**What you will do**: Pictures must be left out. Retype exactly the lines from the one containing "Expand the Incident Identifier dropdown" through the last line of the records below.
..........
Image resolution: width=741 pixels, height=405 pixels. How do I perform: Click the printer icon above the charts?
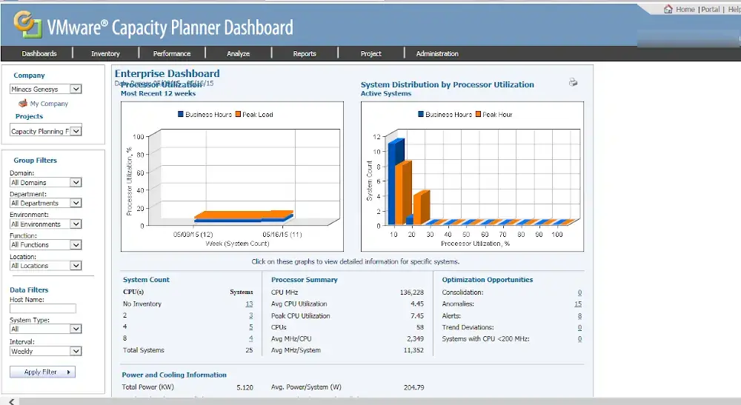573,83
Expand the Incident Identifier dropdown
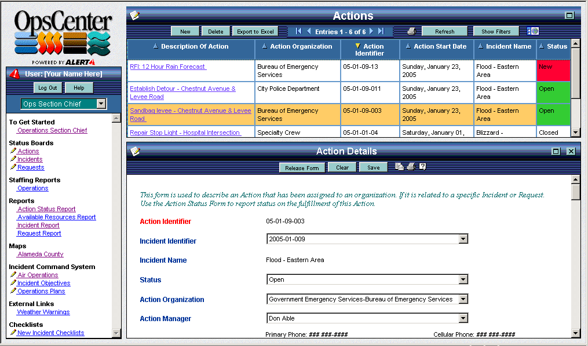 (462, 239)
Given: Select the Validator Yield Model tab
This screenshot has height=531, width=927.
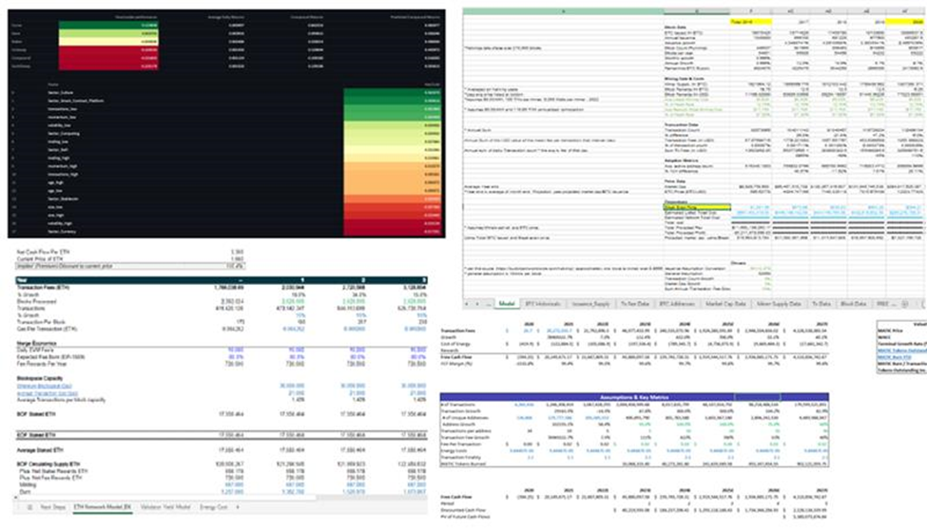Looking at the screenshot, I should coord(165,507).
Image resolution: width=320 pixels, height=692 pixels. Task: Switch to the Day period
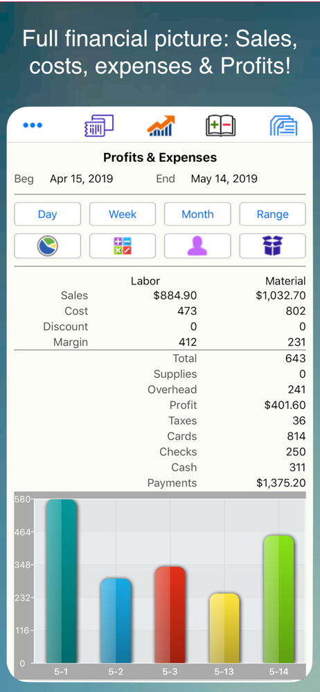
..........
**Written solution**:
Expand the Incident Identifier dropdown
 (462, 239)
Given: Select the Validator Yield Model tab
This screenshot has height=531, width=927.
Looking at the screenshot, I should coord(165,507).
Image resolution: width=320 pixels, height=692 pixels. Task: Switch to the Day period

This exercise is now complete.